Se conocen alrededor de 500 especies de sapos de la
familia de los 'Bufonidae', que habitan una gran variedad de hábitats
en todo el mundo. Aunque algunos, como el sapo arlequín, son endémicos
de pequeñas áreas y muy vulnerables, otros, como el sapo de caña, son
notorios por su capacidad para adaptarse y expandirse a un ritmo muy
rápido.
Los científicos, dirigidos por Ines Van Bocxlaer, reconstruyeron los
antecedentes evolutivos de varias características vinculadas con los
rangos geográficos de los sapos y han identificado siete características que probablemente han permitido que los sapos se expandan.

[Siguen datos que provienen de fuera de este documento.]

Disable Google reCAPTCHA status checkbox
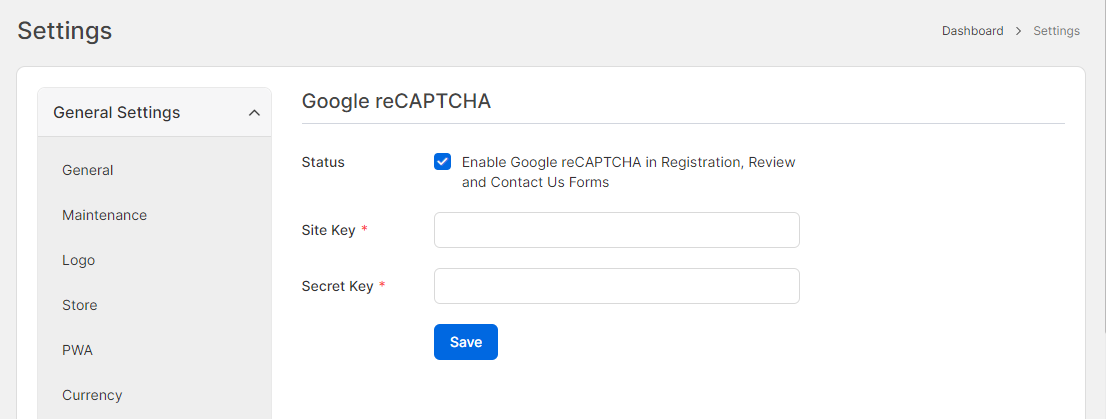Screen dimensions: 1106x419 click(x=442, y=162)
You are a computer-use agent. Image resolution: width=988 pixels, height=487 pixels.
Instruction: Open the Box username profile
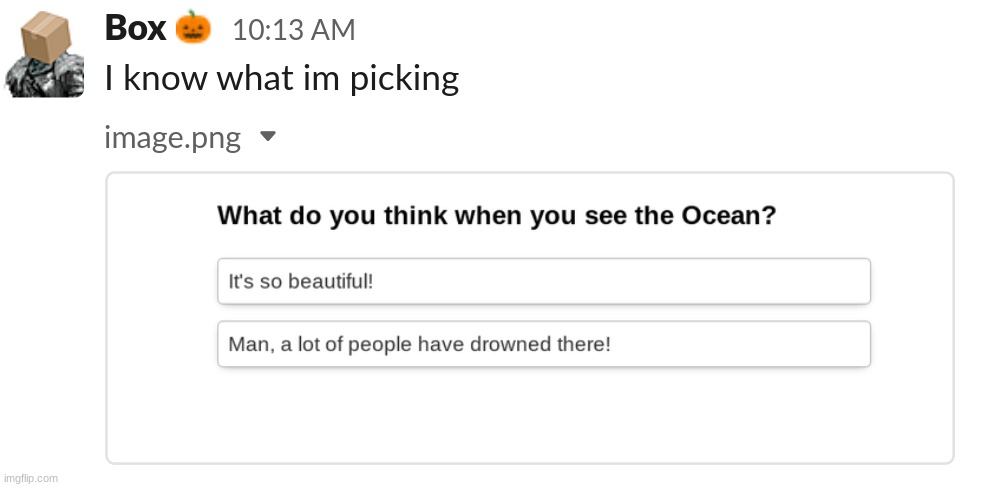click(135, 28)
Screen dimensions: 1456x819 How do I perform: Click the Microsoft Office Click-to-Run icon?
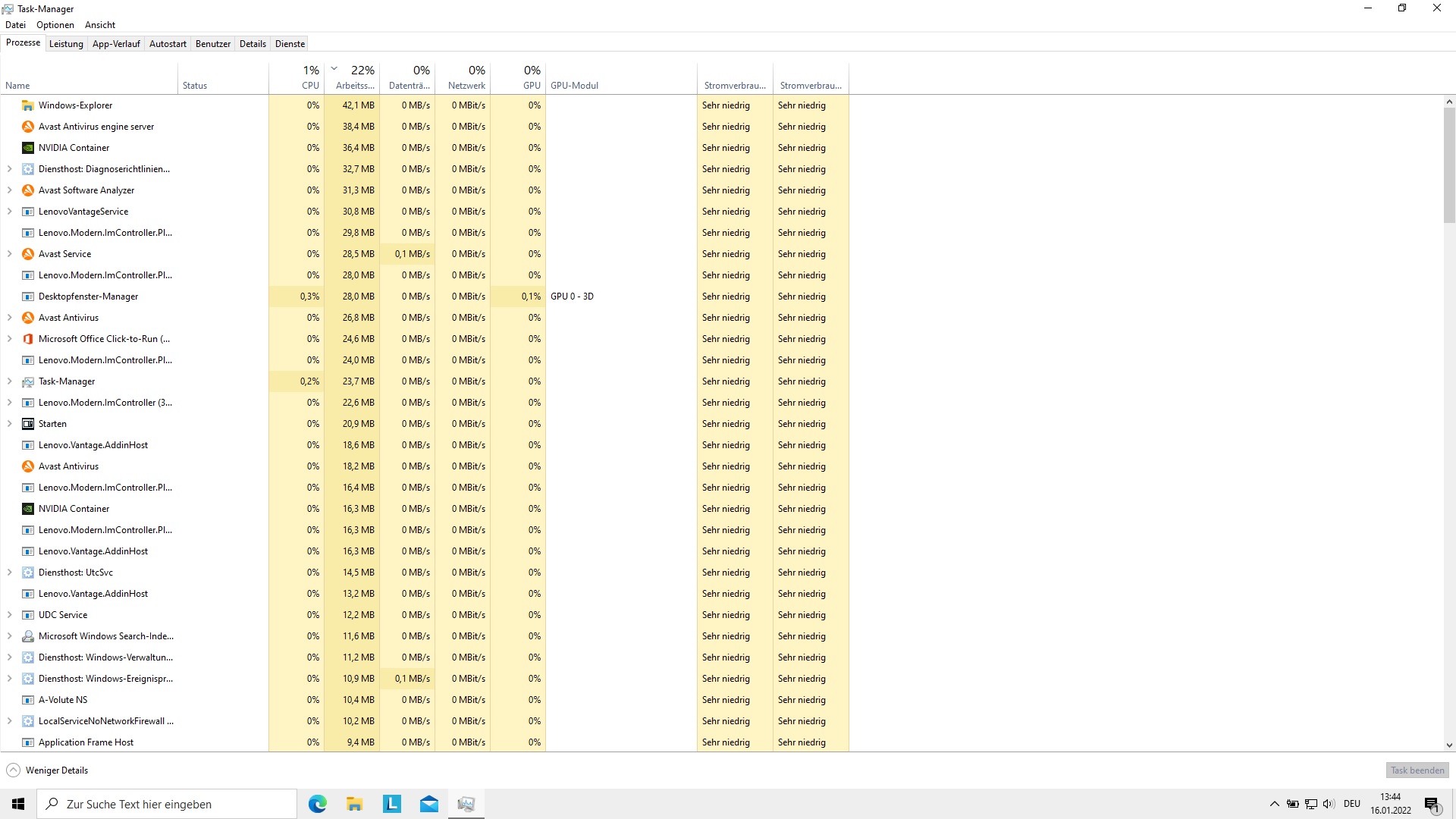click(28, 339)
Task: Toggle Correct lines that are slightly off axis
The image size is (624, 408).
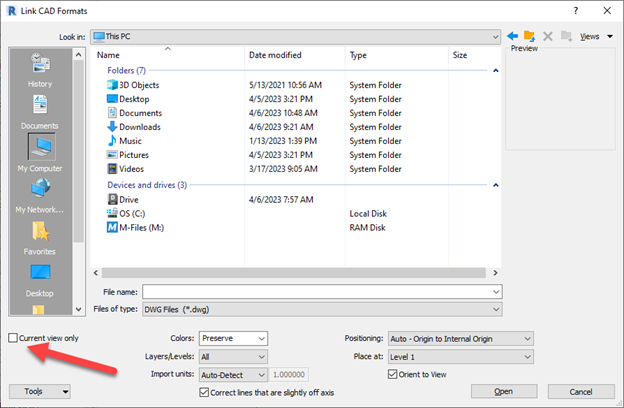Action: (x=205, y=390)
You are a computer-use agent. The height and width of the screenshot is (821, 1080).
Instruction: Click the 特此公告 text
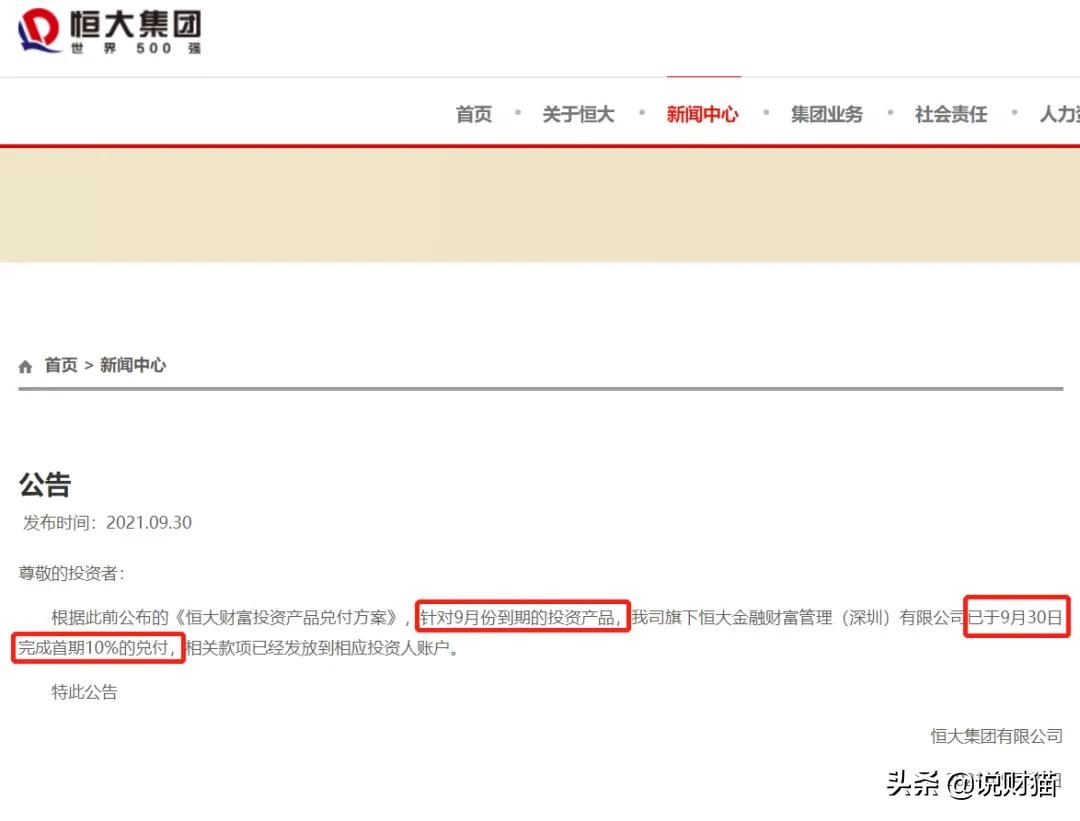[82, 691]
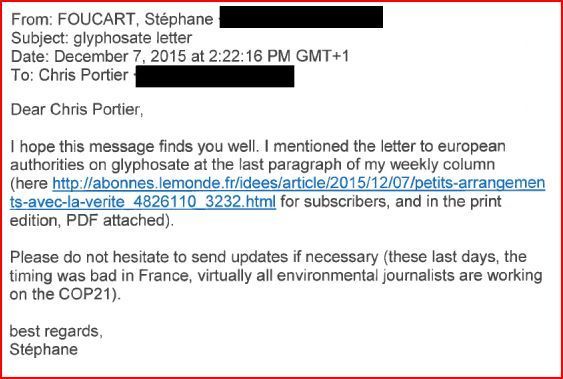The width and height of the screenshot is (563, 379).
Task: Click the redacted sender email address bar
Action: click(x=301, y=17)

Por ejemplo, los autores señalan que los adultos que no dependen de
que haya agua o humedad en el aire se reproducen más rápidamente. Las
especies que ponen sus huevos en diferentes zonas o aquellas cuyas
larvas obtienen su alimento de su entorno en vez de conseguirlo a
través de sus madres también tienden a extenderse más.
Los autores sigieren que estos rasgos se acumularon en los sapos más
ancestrales, creando un 'fenotipo de expansión' que permitió la
proliferación de este grupo. Además, este estudio podría ayudar a
explicar el contexto evolutivo de las especies invasoras, como el sapo
de caña.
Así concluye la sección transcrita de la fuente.